Pixel coordinate grounding data

++++++

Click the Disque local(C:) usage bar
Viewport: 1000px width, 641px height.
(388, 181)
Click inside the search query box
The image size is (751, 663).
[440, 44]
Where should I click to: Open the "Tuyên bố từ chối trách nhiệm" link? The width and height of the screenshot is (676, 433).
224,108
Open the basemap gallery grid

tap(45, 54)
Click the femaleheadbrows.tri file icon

++++++

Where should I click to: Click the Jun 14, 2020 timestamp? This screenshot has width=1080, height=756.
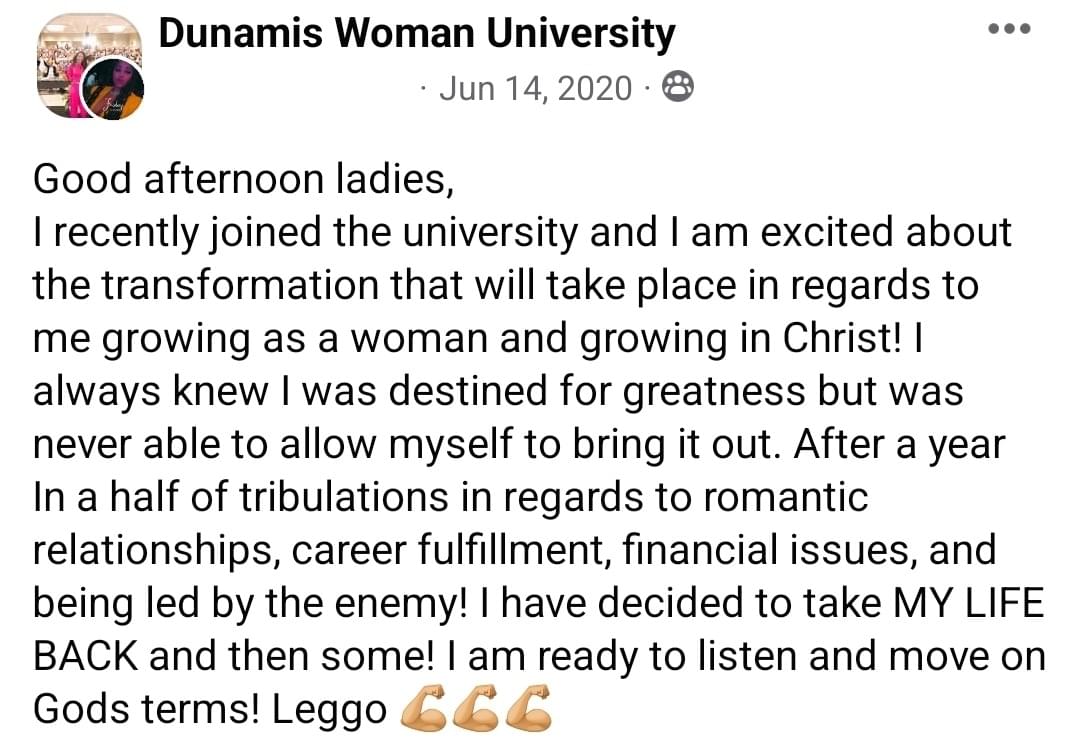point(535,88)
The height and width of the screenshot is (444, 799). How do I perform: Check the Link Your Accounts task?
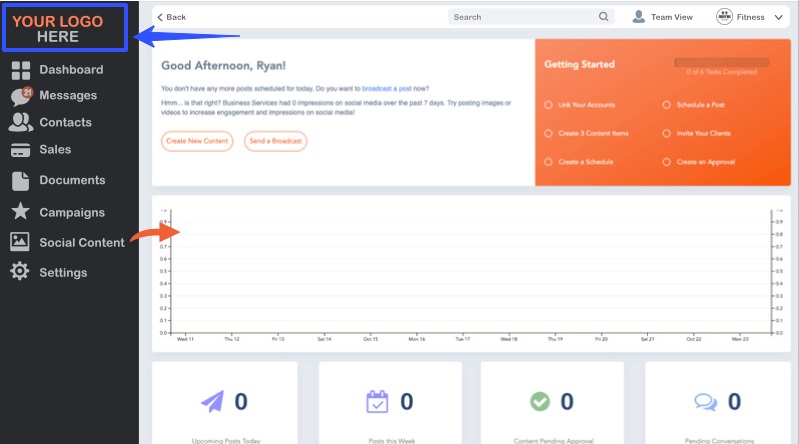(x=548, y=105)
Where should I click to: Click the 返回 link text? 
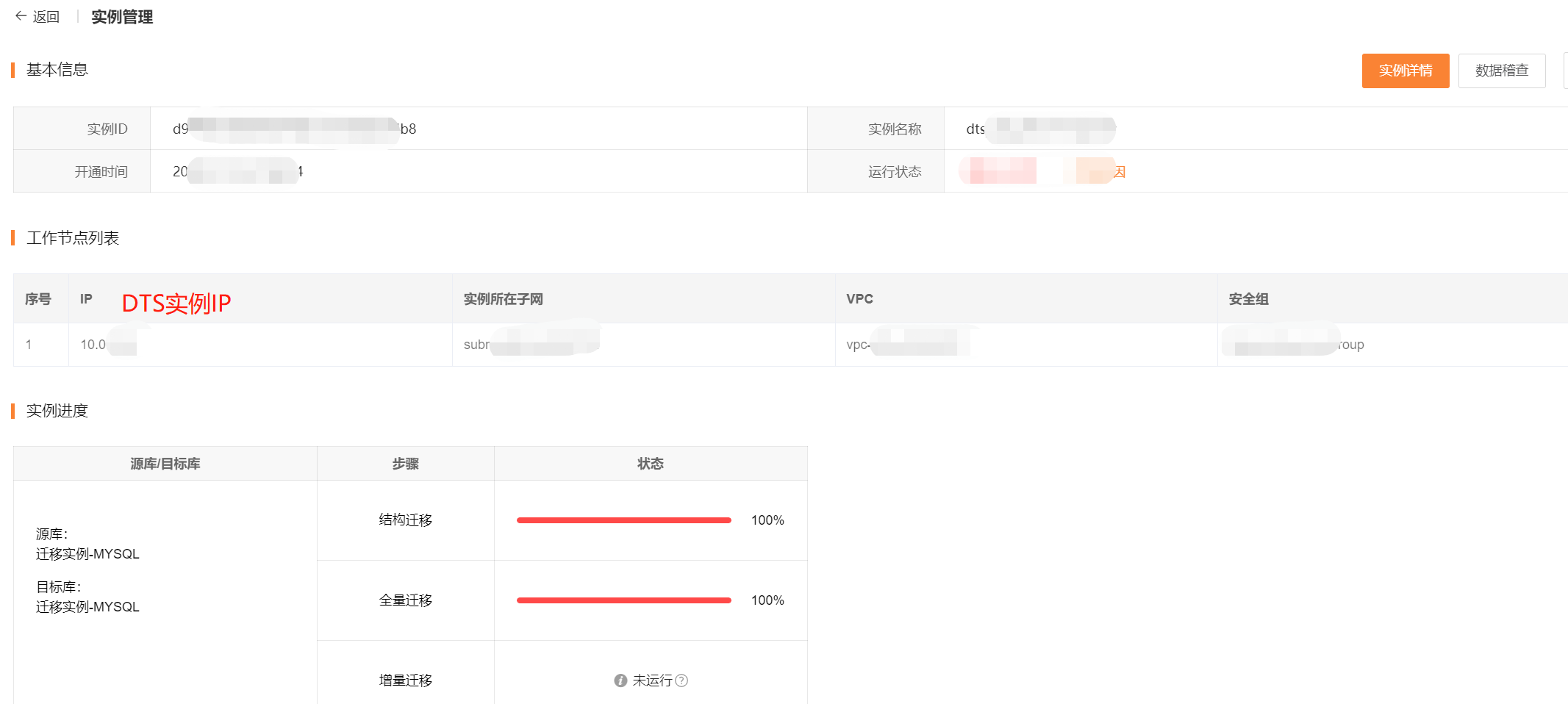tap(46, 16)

++++++

Going back to the entries above, set down exactly the lines that begin at the one with "Click the Disque local(C:) usage bar" and end at the one with "Click the femaleheadbrows.tri file icon", both included, and nothing else.

Click the Disque local(C:) usage bar
Viewport: 1000px width, 641px height.
(388, 181)
Click inside the search query box
The image size is (751, 663).
[440, 44]
Where should I click to: Open the "Tuyên bố từ chối trách nhiệm" link? The width and height of the screenshot is (676, 433).
224,108
Open the basemap gallery grid

tap(45, 54)
Click the femaleheadbrows.tri file icon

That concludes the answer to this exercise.